In a Wednesday Senate hearing, former Michigan Governor Jennifer Granholm echoed previous commitments to create clean energy jobs and focus on U.S.-made equipment if confirmed as U.S. Energy Secretary.
Beyond helping carry out President Biden’s target of 100 percent clean electricity by 2035, the Energy Secretary oversees 17 national labs and manages the U.S.’ nuclear capabilities and cleanup efforts. Despite Biden’s grand clean-energy ambitions, the latter responsibilities make up most of the department’s current budget.
Granholm’s confirmation hearing, however, largely focused on how the Biden administration will carry out its energy targets. On Wednesday Biden signed several climate-focused executive orders that direct federal agencies to buy carbon-free electricity and start U.S. goal-setting for emissions reductions under the Paris climate agreement, among other measures.
Granholm, who as governor helped steer Michigan and its auto industry through the financial crisis of the late aughts, has centered her nomination around clean-energy employment and manufacturing in support of the Biden-Harris administration’s wide-reaching climate goals.
“I believe that I was nominated by the president because I am obsessed with creating good-paying jobs in America,” Granholm said in testimony at the hearing. “Having been the governor of Michigan when the automotive industry was on its knees, I understand what it’s like to look in the eyes of men and women who have lost jobs through no fault of their own.”
“The experience I had in Michigan seared my soul on behalf of workers,” Granholm said later in the hearing, discussing the anxiety associated with job losses in legacy energy industries.
Prior to the coronavirus pandemic, 3.4 million Americans worked in clean energy industries including energy efficiency, more than triple the number that worked in fossil fuels, according to Environmental Entrepreneurs, an organization that tracks clean-energy employment.
Fossil fuel jobs issues take center stage
Despite those job numbers, senators from fossil-fuel-reliant states posed many questions about how the administration’s plans to move away from fossil fuels would impact jobs and state economies, making the issue a central theme of the hearing.
“I hope you appreciate and understand the anxiety in families and the anxiety in communities and in whole states,” said Republican Sen. Lisa Murkowski of Alaska, a state highly dependent on oil revenue.
“What they don’t want is to throw them a life preserver that’s weighted down with an anchor when they’re trying to survive. That’s what they think has been thrown to them in previous administrations,” added Sen. Joe Manchin, West Virginia Democrat and chair of the Senate Energy and Natural Resources Committee. Manchin also noted the continued coal job losses during the Trump administration, despite the former president’s repeated promises to revive the industry.
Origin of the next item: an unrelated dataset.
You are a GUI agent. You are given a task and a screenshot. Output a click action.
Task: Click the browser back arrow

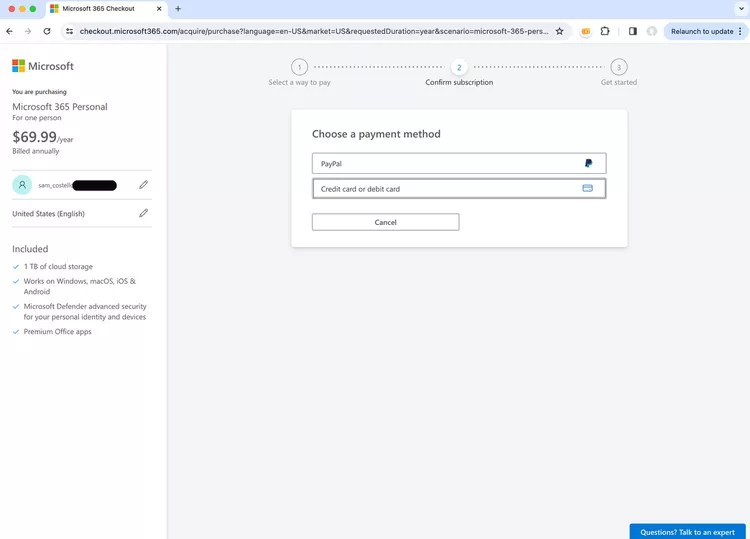(x=10, y=31)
Scientists have set 2050 as the year when the world needs to reach net-zero emissions to keep warming below 1.5 degrees Celsius and avoid the most horrific impacts of climate change. President Biden has pledged to create 10 million jobs in clean energy in support of a goal to get the U.S. to net-zero emissions by midcentury.
In a suite of executive orders on climate-change mitigation signed Wednesday, the Biden-Harris administration set out “Made in America” requirements for federal clean-energy purchases and called for the establishment of a Civilian Climate Corps Initiative. The new administration has sought to tie its climate-related actions to job growth, decoupling climate action from the economic anxiety described by some lawmakers.
“Today is climate day at the White House, which means today is jobs day at the White House,” Biden said in a Wednesday address.
Though both Biden and Granholm have committed to transitioning workers away from jobs that could become obsolete as clean energy accounts for a growing share of electricity production, some lawmakers, including Manchin, a self-described "moderate conservative Democrat" who could decide the fate of future climate legislation in a Senate narrowly controlled by that party, expressed concern on Wednesday about the future of legacy industries. Another executive order signed Wednesday paused new oil and gas leases on public land “to the extent possible.”
In her confirmation hearing, Granholm attempted to assuage that anxiety, leaving the door open to fossil fuels while boosting the administration’s plans to move toward clean energy and green jobs. Granholm noted that Wednesday’s order impacts only future oil and gas leases and suggested that coal, oil, gas and carbon-capture technologies must be “part of the mix” in a transition to net-zero carbon emissions by midcentury. The nominee also said the U.S. could continue to export natural gas to other countries while working with producers to reduce emissions “at the point of production.”
“The president’s plan of building back better…would create more jobs in clean energy than the jobs that might be sacrificed. But I will say this: We don’t want to see any jobs sacrificed,” said Granholm. “This is something we’re going to have to work on together to make sure that people remain employed.”
The pause on oil and gas leases, Granholm added, “gives us some time to be able to work on creating jobs and diversifying and providing good-paying jobs in every pocket of the country.”
David G. Huizenga, a DOE employee since 1987, is running the Department of Energy while Granholm awaits a confirmation vote in the Senate.